* [EXERCISE SET]
**1.** Using the eculizumab article below, decide whether each statement agrees with it, answering yes or no and quoting the deciding words: (a) The clinical trial was led by a researcher from the UNC School of Medicine. (b) Refractory generalized myasthenia gravis already has an FDA-approved treatment. (c) The results were presented at a congress held in Toronto.
**2.** Carry on the eculizumab article below, picking up right after its final sentence.

* [TEXT PROVIDED]
Eculizumab shows promise in treating refractory generalized myasthenia gravis (gMG)

UNC's James Howard, MD, was the principal investigator of the study.

Eculizumab shows promise in treating refractory generalized myasthenia gravis (gMG) click to enlarge James Howard, MD

Newly reported data from a clinical trial led by a UNC School of Medicine researcher show that eculizumab may be helpful in treating treating refractory generalized myasthenia gravis (gMG), an extremely rare neuromuscular disorder characterized by weakness and fatigue of skeletal muscles. It has no FDA-approved treatment.

James F. Howard Jr., MD, Distinguished Professor of Neuromuscular Disease, professor of neurology, medicine and allied health, and chief of the Neuromuscular Disorders Section in the UNC School of Medicine, presented the results July 7 at the 14th International Congress on Neuromuscular Diseases (ICNMD) in Toronto.

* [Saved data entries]
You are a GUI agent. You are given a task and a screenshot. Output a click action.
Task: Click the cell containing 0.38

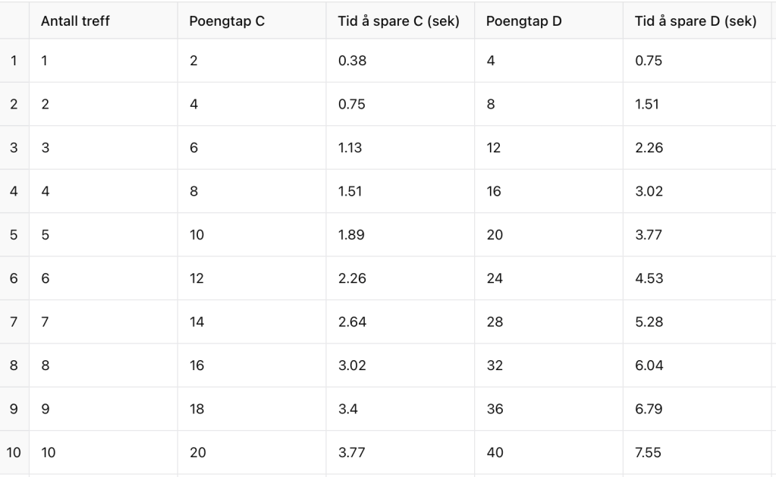[352, 61]
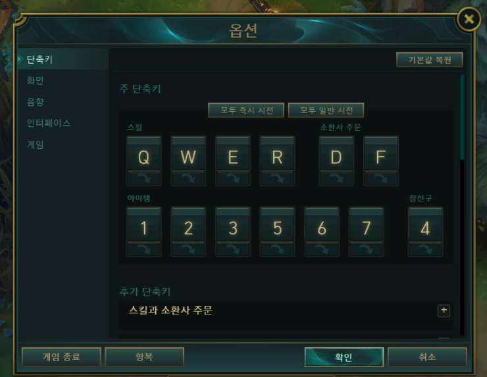Click the 기본값 복원 button
This screenshot has width=487, height=377.
(430, 60)
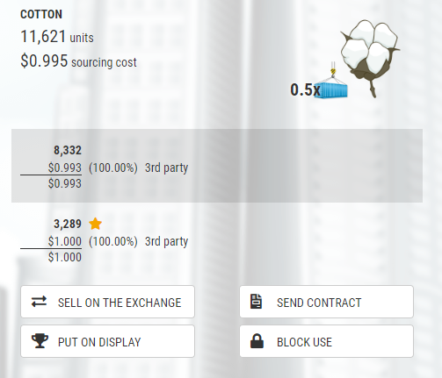Click the 0.5x transport multiplier label

[305, 89]
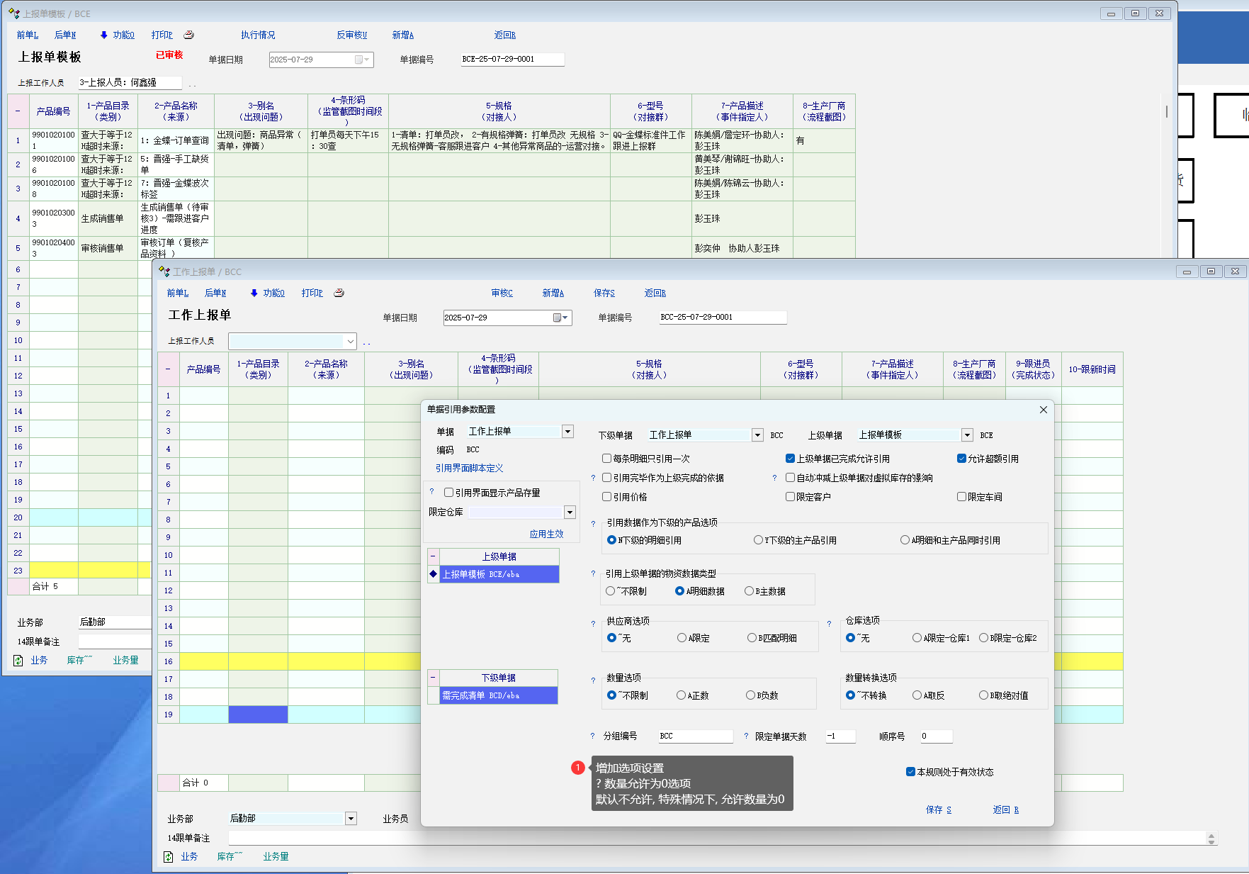The height and width of the screenshot is (874, 1249).
Task: Toggle the 本规则处于有效状态 checkbox
Action: tap(910, 772)
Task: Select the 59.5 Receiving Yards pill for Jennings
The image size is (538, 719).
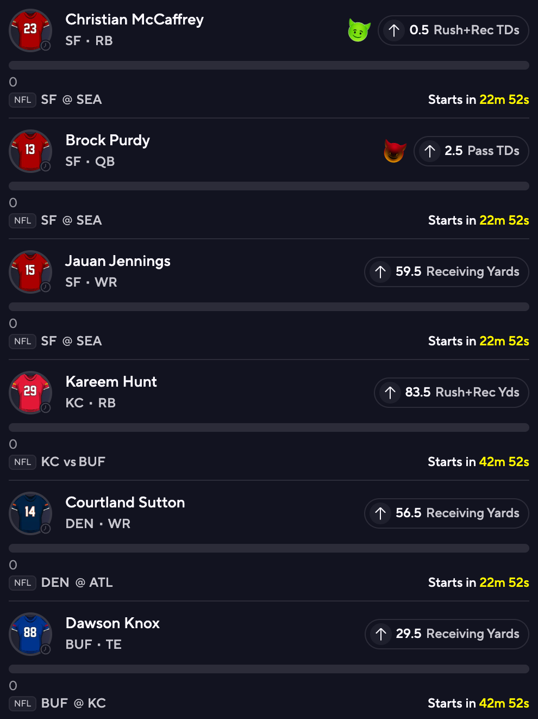Action: click(x=446, y=272)
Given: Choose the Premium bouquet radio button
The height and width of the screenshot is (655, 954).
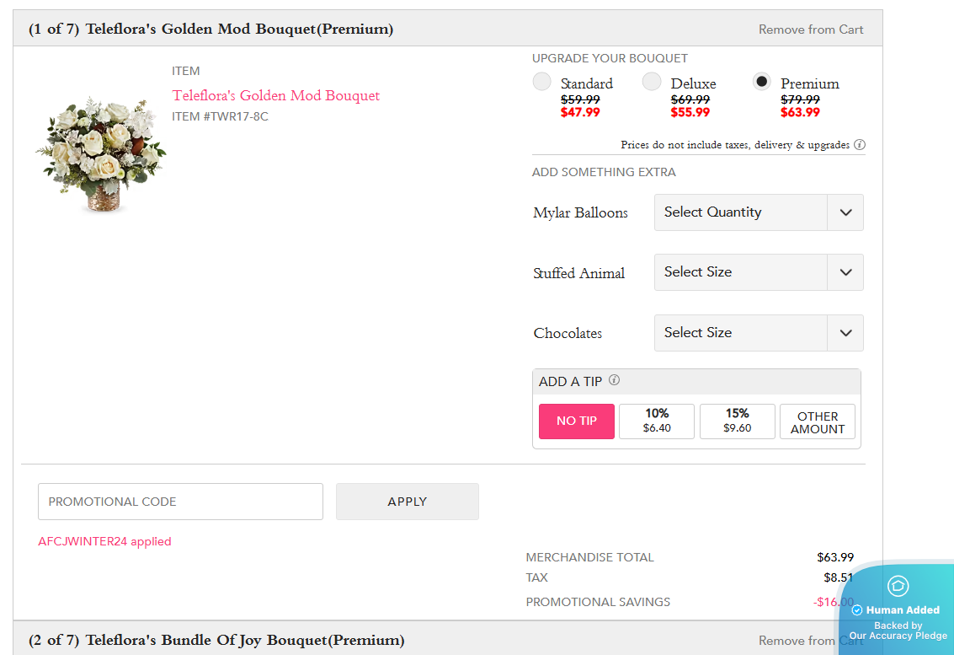Looking at the screenshot, I should pos(761,82).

* [TASK-BY-TASK RESULTS]
**1.**
(a) Yes: "led by a UNC School of Medicine researcher"
(b) No: "It has no FDA-approved treatment."
(c) Yes: "at the 14th International Congress on Neuromuscular Diseases (ICNMD) in Toronto"

**2.**
“Although the REGAIN study narrowly missed its primary endpoint, the additional data presented today suggest a magnitude of effect of eculizumab in refractory MG patients across four separate scales of disease severity that is unprecedented in my clinical investigation experience.

"These findings are particularly meaningful given the urgent need for a first-ever therapy with the potential to have a transformative impact on patients with refractory MG, who continue to face disabling limitations in their daily lives," said Howard, who was the study's principal investigator.